The 2002 NBA Finals was the National Basketball Association (NBA)'s championship series for the 2001–02 season. The best-of-seven playoff was contested between the Western Conference champion Los Angeles Lakers (who were also two-time defending NBA champions), and the Eastern Conference champion New Jersey Nets. The Lakers swept the Nets, four games to none, to win the franchise's 14th NBA championship and third consecutive NBA championship. The 56th edition of the championship series was played between June 5 and June 12 and was broadcast on NBC — the last NBA games broadcast on the network to date.

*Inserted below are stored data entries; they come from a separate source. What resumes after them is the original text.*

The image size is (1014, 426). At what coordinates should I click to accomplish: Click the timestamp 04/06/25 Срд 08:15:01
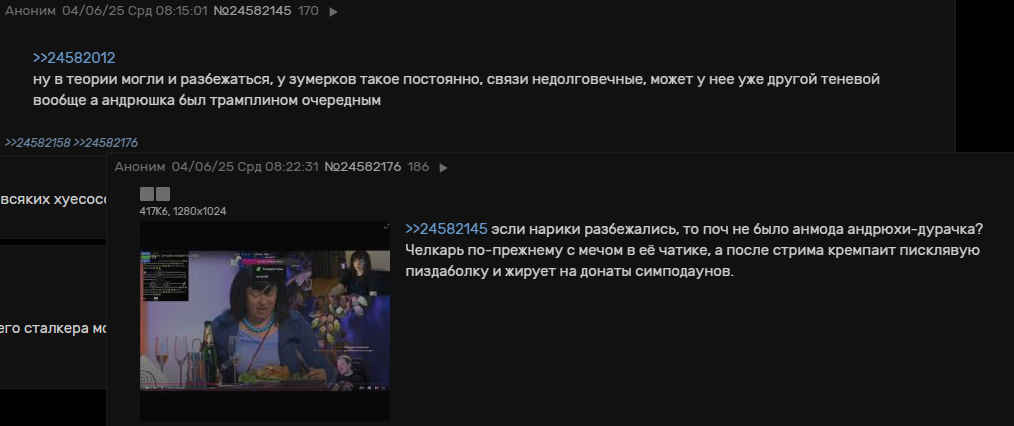pos(136,11)
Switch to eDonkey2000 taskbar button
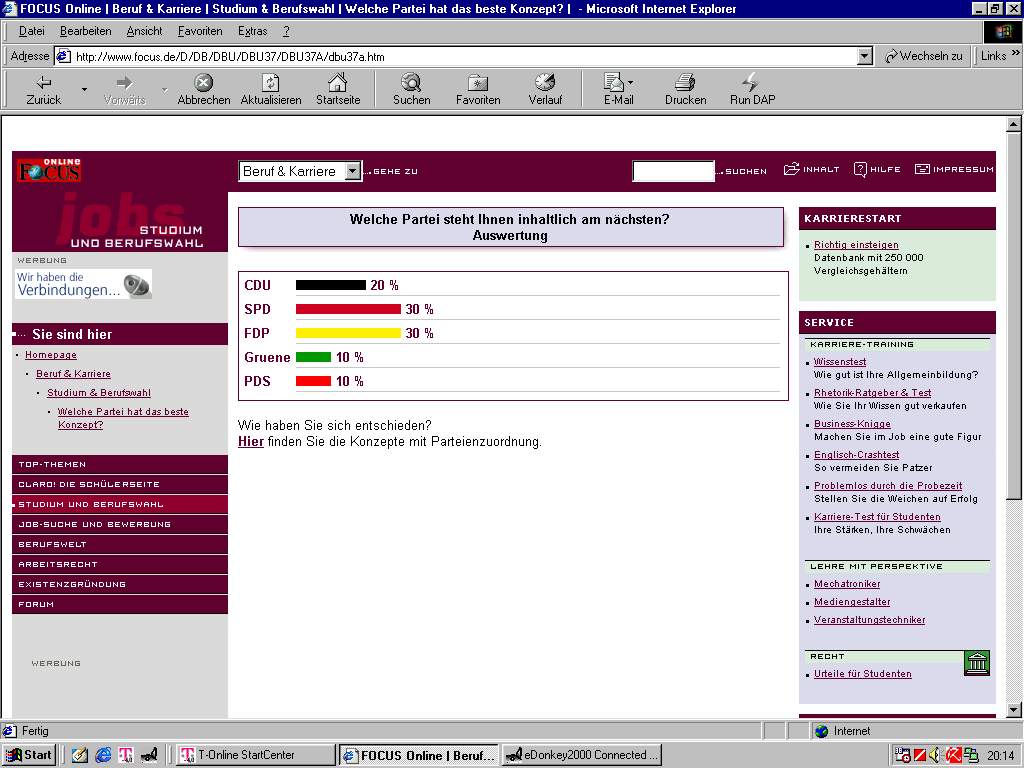Viewport: 1024px width, 768px height. click(582, 755)
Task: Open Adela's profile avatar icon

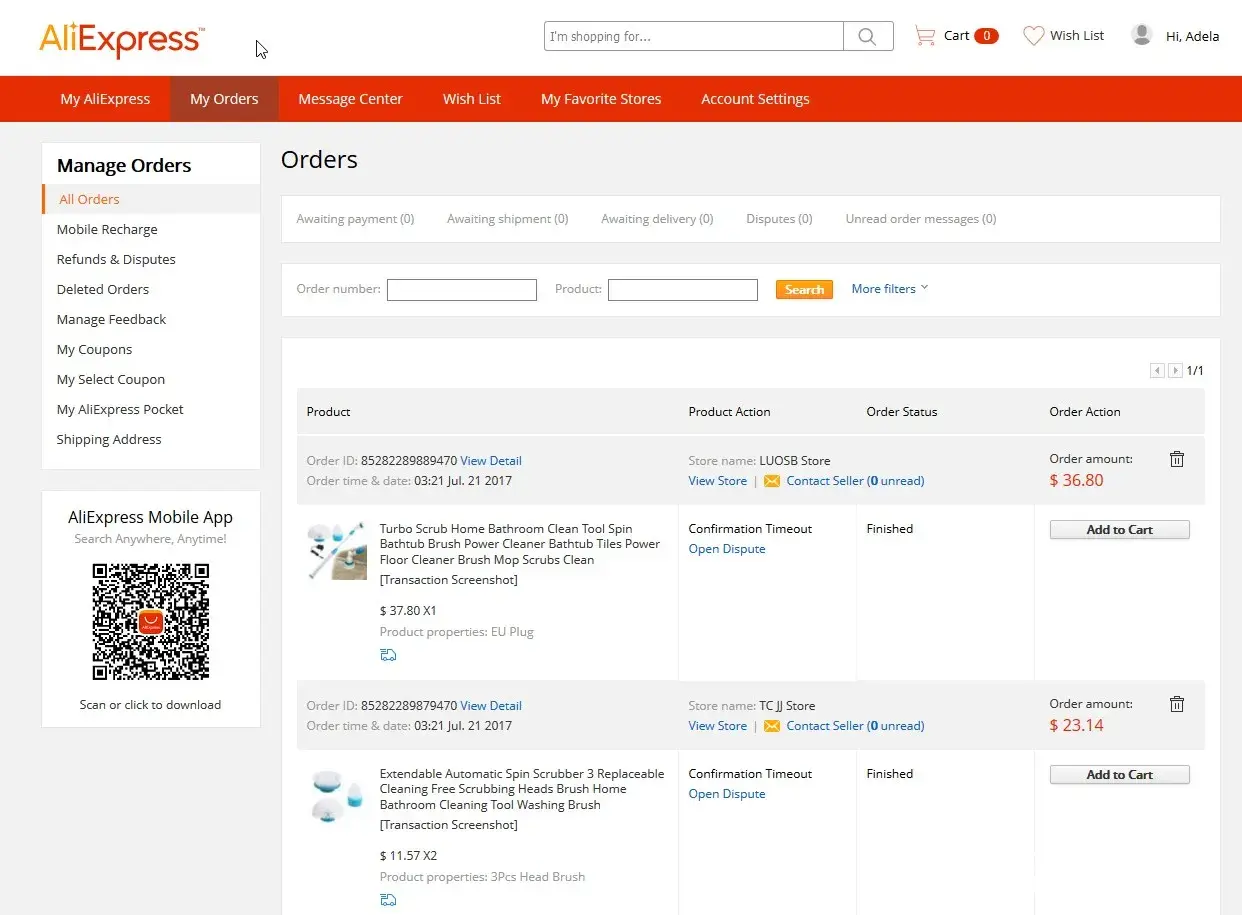Action: 1141,35
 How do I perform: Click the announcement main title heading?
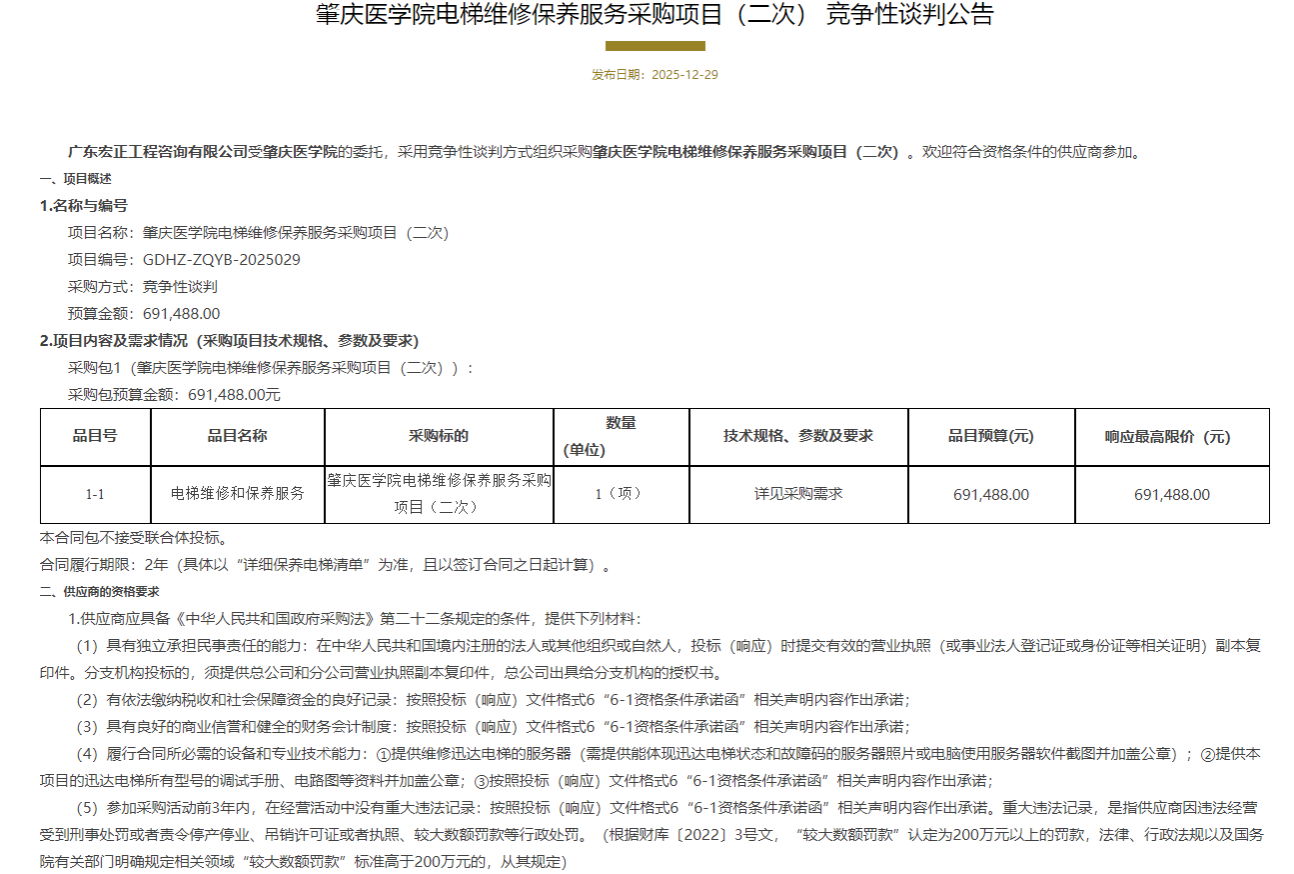(655, 15)
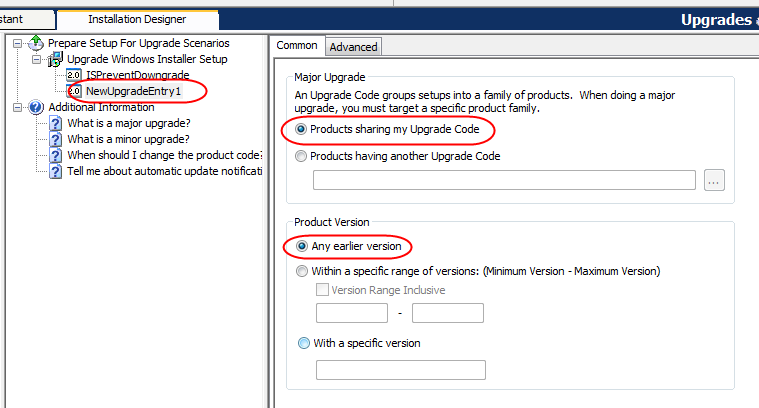The image size is (759, 408).
Task: Collapse the Upgrade Windows Installer Setup node
Action: (x=38, y=59)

Shaquille O'Neal, who averaged 36 points and 12 rebounds in the Finals, was named the NBA Finals Most Valuable Player. Lakers coach Phil Jackson won his ninth ring, tying him with Red Auerbach for most all-time. During the series, he surpassed Pat Riley for most career playoffs wins with 156.

Background

Road to the Finals

Regular season series
The Los Angeles Lakers and New Jersey Nets split both games in the regular season, each winning on their home court.

New Jersey Nets

Entering the 2001–02 season, the New Jersey Nets were enduring a three-year playoff drought and had a 73–141 record over that span. In 1999, the Nets hired Rod Thorn as team president and immediately, he hired the recently retired Byron Scott to coach New Jersey. Thorn then dealt for Stephon Marbury in a three-team trade with the Milwaukee Bucks and Minnesota Timberwolves, trading Sam Cassell away to the Bucks. Due to the Nets' 31–51 season in 1999–2000 season, they had the first overall pick in the 2000 NBA draft, which they used to select power forward Kenyon Martin out of the University of Cincinnati. Despite the reshuffling of the roster and a Rookie of the Year season for Martin, New Jersey struggled, ending the season with a 26–56 () record, and owned the 7th pick in the upcoming draft.

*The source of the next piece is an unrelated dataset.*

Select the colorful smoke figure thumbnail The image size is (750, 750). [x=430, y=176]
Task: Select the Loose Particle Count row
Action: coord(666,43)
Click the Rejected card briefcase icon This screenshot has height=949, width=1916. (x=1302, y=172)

With another lottery pick, Thorn dealt it to the Houston Rockets for draftees Richard Jefferson, Jason Collins and Brandon Armstrong. The next day, Phoenix Suns owner Jerry Colangelo announced a franchise-shaking trade; Phoenix would swap their point guard Jason Kidd for his New Jersey counterpart Stephon Marbury.

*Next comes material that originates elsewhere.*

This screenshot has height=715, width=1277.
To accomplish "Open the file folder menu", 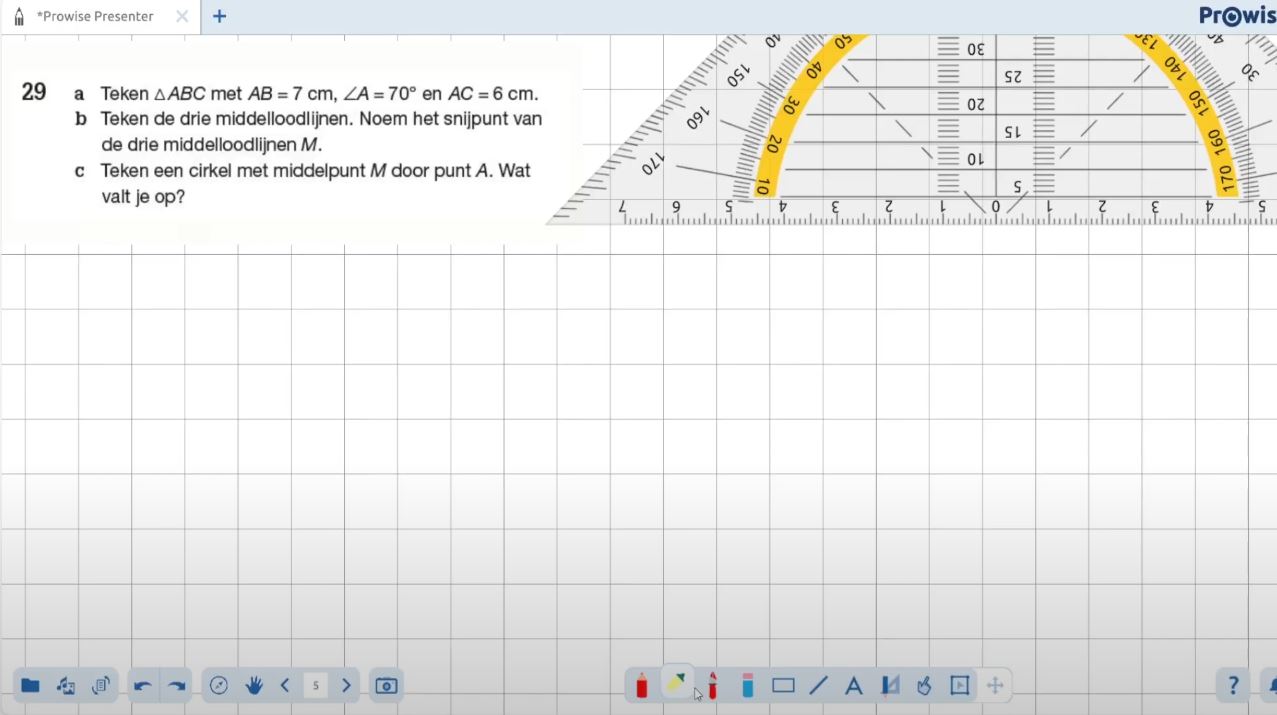I will click(x=30, y=686).
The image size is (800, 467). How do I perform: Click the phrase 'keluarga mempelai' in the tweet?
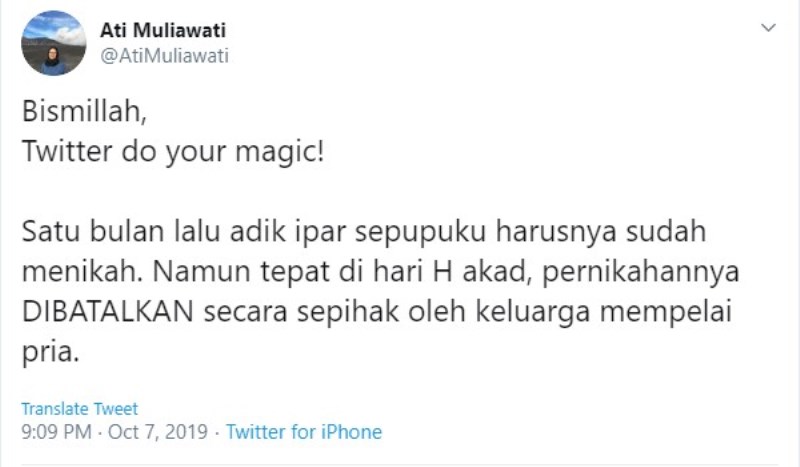click(x=604, y=312)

With the Princeton offense installed from the coaching staff, the Nets rebounded to a 52–30 () mark, a twenty-six-win improvement from the last season, and clinched the number-one seed in the Eastern Conference. Kidd finished the season awarded with first team spots on both the All-NBA and All-Defensive Teams and was selected for his fifth All-Star game. He also finished runner-up to San Antonio Spurs power forward Tim Duncan in the Most Valuable Player voting. Richard Jefferson was an All-Rookie second team selection and Thorn, the architect of the franchise's resurgence, was awarded NBA Executive of the Year.

In the first round of the playoffs, New Jersey survived a scare against the Indiana Pacers, escaping game five in double overtime to advance. It was the Nets' first playoff series win since 1984. They then dismissed the Charlotte Hornets in five games before meeting their Atlantic Division rivals, the Boston Celtics, in the Conference Finals. The Nets and Celtics split the first two games in New Jersey before moving to Boston. In Game 3, the Nets were dominating the Celtics, leading by as much as 21 in the fourth quarter. However, Boston, led by small forward Paul Pierce, then proceeded to outscore New Jersey 41–16 in the final period, rallying to win 94 to 90. Pierce himself scored 19 points, more than the Nets combined in the fourth, to complete the greatest fourth-quarter comeback in NBA playoff history.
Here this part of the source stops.